--- START OF RECORDS FOR THIS EXERCISE ---
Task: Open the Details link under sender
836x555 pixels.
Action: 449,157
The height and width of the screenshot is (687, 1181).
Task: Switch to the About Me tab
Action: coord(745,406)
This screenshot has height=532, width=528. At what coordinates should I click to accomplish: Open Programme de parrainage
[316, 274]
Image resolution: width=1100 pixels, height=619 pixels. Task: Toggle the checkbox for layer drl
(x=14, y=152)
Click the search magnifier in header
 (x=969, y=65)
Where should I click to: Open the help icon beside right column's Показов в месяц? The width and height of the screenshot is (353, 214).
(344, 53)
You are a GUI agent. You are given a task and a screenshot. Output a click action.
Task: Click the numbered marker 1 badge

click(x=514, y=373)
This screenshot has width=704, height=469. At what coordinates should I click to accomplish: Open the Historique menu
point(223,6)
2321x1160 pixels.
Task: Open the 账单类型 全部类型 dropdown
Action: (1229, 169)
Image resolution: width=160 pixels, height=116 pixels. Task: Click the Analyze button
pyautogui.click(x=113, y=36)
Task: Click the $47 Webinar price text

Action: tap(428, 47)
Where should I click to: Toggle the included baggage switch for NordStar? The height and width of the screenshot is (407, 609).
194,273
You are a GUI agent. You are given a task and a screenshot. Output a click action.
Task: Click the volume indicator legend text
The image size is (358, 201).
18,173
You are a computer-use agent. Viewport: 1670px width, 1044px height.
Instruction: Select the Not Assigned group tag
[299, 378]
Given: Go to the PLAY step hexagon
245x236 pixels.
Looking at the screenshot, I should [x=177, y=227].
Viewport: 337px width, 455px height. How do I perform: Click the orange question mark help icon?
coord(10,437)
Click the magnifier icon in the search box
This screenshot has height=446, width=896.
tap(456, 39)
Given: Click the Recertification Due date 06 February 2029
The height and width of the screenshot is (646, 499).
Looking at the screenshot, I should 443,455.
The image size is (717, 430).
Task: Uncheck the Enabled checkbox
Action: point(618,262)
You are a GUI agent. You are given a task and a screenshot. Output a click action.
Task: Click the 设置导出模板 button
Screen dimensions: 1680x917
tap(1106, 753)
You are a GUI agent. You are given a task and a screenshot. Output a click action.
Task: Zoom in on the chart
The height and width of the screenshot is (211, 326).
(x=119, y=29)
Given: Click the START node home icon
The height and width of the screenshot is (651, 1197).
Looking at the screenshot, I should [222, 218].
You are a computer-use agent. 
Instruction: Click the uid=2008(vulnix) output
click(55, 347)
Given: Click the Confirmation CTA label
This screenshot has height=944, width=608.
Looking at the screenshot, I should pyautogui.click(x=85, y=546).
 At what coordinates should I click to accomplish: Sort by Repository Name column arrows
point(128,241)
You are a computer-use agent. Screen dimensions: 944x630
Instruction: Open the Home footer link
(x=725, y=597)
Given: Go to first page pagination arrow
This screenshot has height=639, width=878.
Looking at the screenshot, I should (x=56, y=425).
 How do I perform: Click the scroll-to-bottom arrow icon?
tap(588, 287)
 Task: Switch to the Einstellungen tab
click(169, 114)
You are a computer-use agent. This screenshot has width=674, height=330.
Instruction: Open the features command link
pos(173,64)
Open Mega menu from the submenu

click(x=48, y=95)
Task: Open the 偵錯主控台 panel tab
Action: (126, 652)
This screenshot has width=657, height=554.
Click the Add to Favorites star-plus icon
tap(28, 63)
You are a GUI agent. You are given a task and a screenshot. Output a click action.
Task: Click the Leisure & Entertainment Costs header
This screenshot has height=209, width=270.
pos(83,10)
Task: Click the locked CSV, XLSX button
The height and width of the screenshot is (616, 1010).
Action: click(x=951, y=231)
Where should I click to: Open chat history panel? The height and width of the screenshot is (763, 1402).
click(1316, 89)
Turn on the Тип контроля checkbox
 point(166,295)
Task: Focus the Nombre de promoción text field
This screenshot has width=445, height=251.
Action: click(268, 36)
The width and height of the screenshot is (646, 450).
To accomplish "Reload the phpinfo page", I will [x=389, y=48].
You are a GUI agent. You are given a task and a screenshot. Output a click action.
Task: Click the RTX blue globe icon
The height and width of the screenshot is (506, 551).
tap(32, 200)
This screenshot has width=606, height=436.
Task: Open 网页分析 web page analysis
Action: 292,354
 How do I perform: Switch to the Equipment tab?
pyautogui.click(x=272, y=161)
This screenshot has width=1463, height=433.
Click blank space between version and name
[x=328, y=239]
--- END OF RECORDS FOR THIS EXERCISE ---
### WHAT YOU HAVE TO DO
Format the records above as a JSON list of strings, one string for each line and no entries for blank lines.

### TASK OUTPUT
[
  "Task: Open the Details link under sender",
  "836x555 pixels.",
  "Action: 449,157",
  "The height and width of the screenshot is (687, 1181).",
  "Task: Switch to the About Me tab",
  "Action: coord(745,406)",
  "This screenshot has height=532, width=528. At what coordinates should I click to accomplish: Open Programme de parrainage",
  "[316, 274]",
  "Image resolution: width=1100 pixels, height=619 pixels. Task: Toggle the checkbox for layer drl",
  "(x=14, y=152)",
  "Click the search magnifier in header",
  " (x=969, y=65)",
  "Where should I click to: Open the help icon beside right column's Показов в месяц? The width and height of the screenshot is (353, 214).",
  "(344, 53)",
  "You are a GUI agent. You are given a task and a screenshot. Output a click action.",
  "Task: Click the numbered marker 1 badge",
  "click(x=514, y=373)",
  "This screenshot has width=704, height=469. At what coordinates should I click to accomplish: Open the Historique menu",
  "point(223,6)",
  "2321x1160 pixels.",
  "Task: Open the 账单类型 全部类型 dropdown",
  "Action: (1229, 169)",
  "Image resolution: width=160 pixels, height=116 pixels. Task: Click the Analyze button",
  "pyautogui.click(x=113, y=36)",
  "Task: Click the $47 Webinar price text",
  "Action: tap(428, 47)",
  "Where should I click to: Toggle the included baggage switch for NordStar? The height and width of the screenshot is (407, 609).",
  "194,273",
  "You are a GUI agent. You are given a task and a screenshot. Output a click action.",
  "Task: Click the volume indicator legend text",
  "The image size is (358, 201).",
  "18,173",
  "You are a computer-use agent. Viewport: 1670px width, 1044px height.",
  "Instruction: Select the Not Assigned group tag",
  "[299, 378]",
  "Given: Go to the PLAY step hexagon",
  "245x236 pixels.",
  "Looking at the screenshot, I should [x=177, y=227].",
  "Viewport: 337px width, 455px height. How do I perform: Click the orange question mark help icon?",
  "coord(10,437)",
  "Click the magnifier icon in the search box",
  "This screenshot has height=446, width=896.",
  "tap(456, 39)",
  "Given: Click the Recertification Due date 06 February 2029",
  "The height and width of the screenshot is (646, 499).",
  "Looking at the screenshot, I should 443,455.",
  "The image size is (717, 430).",
  "Task: Uncheck the Enabled checkbox",
  "Action: point(618,262)",
  "You are a GUI agent. You are given a task and a screenshot. Output a click action.",
  "Task: Click the 设置导出模板 button",
  "Screen dimensions: 1680x917",
  "tap(1106, 753)",
  "You are a GUI agent. You are given a task and a screenshot. Output a click action.",
  "Task: Zoom in on the chart",
  "The height and width of the screenshot is (211, 326).",
  "(x=119, y=29)",
  "Given: Click the START node home icon",
  "The height and width of the screenshot is (651, 1197).",
  "Looking at the screenshot, I should [222, 218].",
  "You are a computer-use agent. ",
  "Instruction: Click the uid=2008(vulnix) output",
  "click(55, 347)",
  "Given: Click the Confirmation CTA label",
  "This screenshot has height=944, width=608.",
  "Looking at the screenshot, I should pyautogui.click(x=85, y=546).",
  " At what coordinates should I click to accomplish: Sort by Repository Name column arrows",
  "point(128,241)",
  "You are a computer-use agent. Screen dimensions: 944x630",
  "Instruction: Open the Home footer link",
  "(x=725, y=597)",
  "Given: Go to first page pagination arrow",
  "This screenshot has height=639, width=878.",
  "Looking at the screenshot, I should (x=56, y=425).",
  " How do I perform: Click the scroll-to-bottom arrow icon?",
  "tap(588, 287)",
  " Task: Switch to the Einstellungen tab",
  "click(169, 114)",
  "You are a computer-use agent. This screenshot has width=674, height=330.",
  "Instruction: Open the features command link",
  "pos(173,64)",
  "Open Mega menu from the submenu",
  "click(x=48, y=95)",
  "Task: Open the 偵錯主控台 panel tab",
  "Action: (126, 652)",
  "This screenshot has width=657, height=554.",
  "Click the Add to Favorites star-plus icon",
  "tap(28, 63)",
  "You are a GUI agent. You are given a task and a screenshot. Output a click action.",
  "Task: Click the Leisure & Entertainment Costs header",
  "This screenshot has height=209, width=270.",
  "pos(83,10)",
  "Task: Click the locked CSV, XLSX button",
  "The height and width of the screenshot is (616, 1010).",
  "Action: click(x=951, y=231)",
  "Where should I click to: Open chat history panel? The height and width of the screenshot is (763, 1402).",
  "click(1316, 89)",
  "Turn on the Тип контроля checkbox",
  " point(166,295)",
  "Task: Focus the Nombre de promoción text field",
  "This screenshot has width=445, height=251.",
  "Action: click(268, 36)",
  "The width and height of the screenshot is (646, 450).",
  "To accomplish \"Reload the phpinfo page\", I will [x=389, y=48].",
  "You are a GUI agent. You are given a task and a screenshot. Output a click action.",
  "Task: Click the RTX blue globe icon",
  "The height and width of the screenshot is (506, 551).",
  "tap(32, 200)",
  "This screenshot has width=606, height=436.",
  "Task: Open 网页分析 web page analysis",
  "Action: 292,354",
  " How do I perform: Switch to the Equipment tab?",
  "pyautogui.click(x=272, y=161)",
  "This screenshot has width=1463, height=433.",
  "Click blank space between version and name",
  "[x=328, y=239]"
]